DATA —
BEGIN

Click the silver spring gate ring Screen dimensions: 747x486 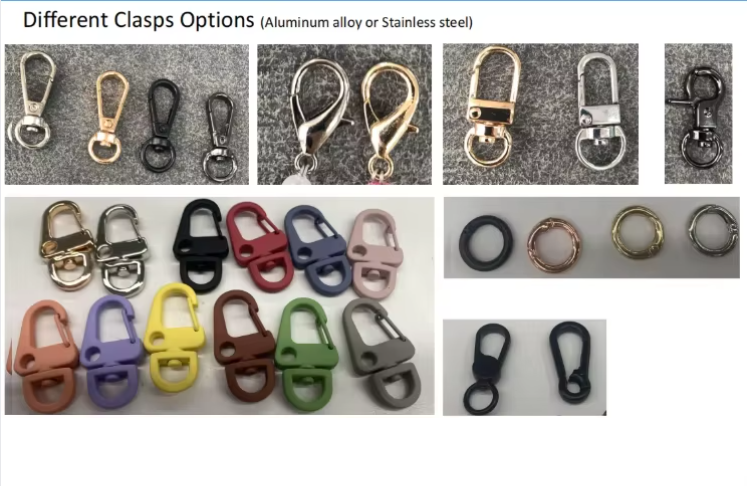tap(713, 231)
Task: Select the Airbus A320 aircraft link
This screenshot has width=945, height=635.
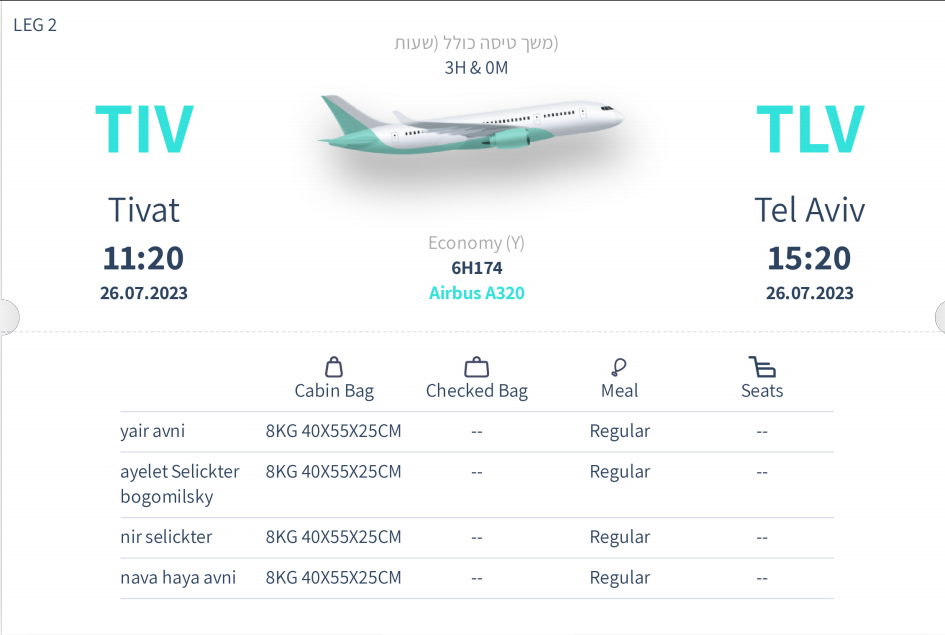Action: click(476, 293)
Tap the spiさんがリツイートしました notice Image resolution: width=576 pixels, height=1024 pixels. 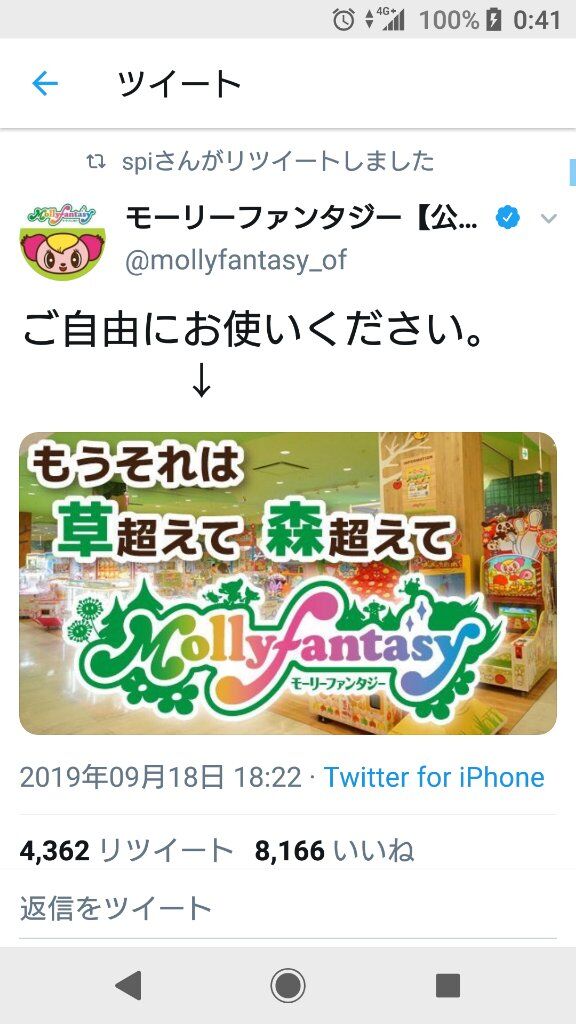(x=278, y=162)
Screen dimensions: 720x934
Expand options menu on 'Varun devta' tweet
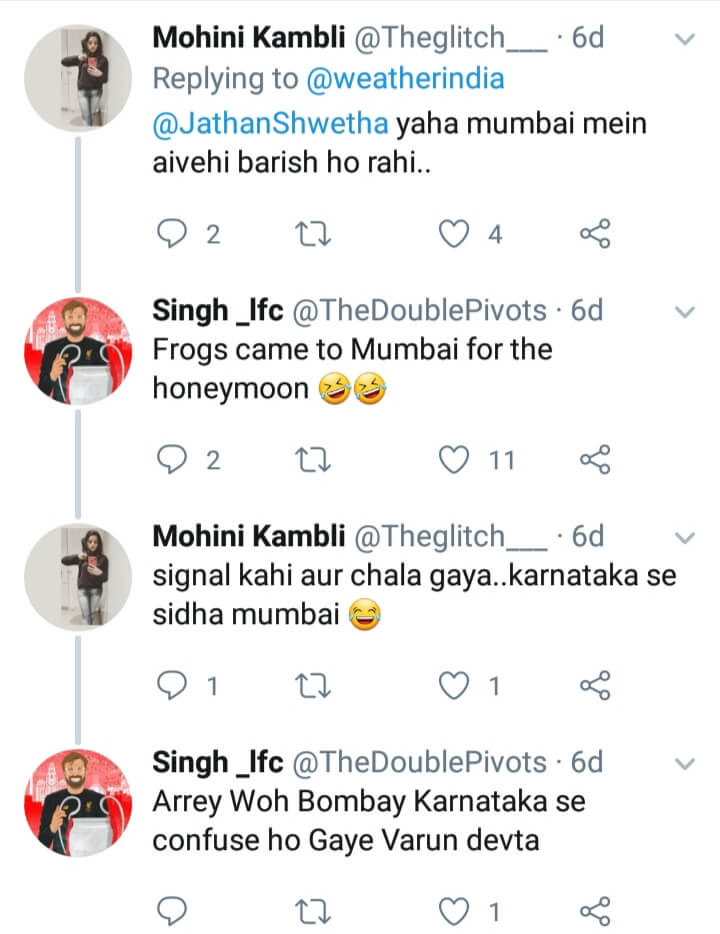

END

TO DO —
Skip the pictures. Please copy exactly the lines from the one with "Screen dimensions: 720x934" through the final line of the material above, both ends included.

WORKED SOLUTION —
Screen dimensions: 720x934
Expand options menu on 'Varun devta' tweet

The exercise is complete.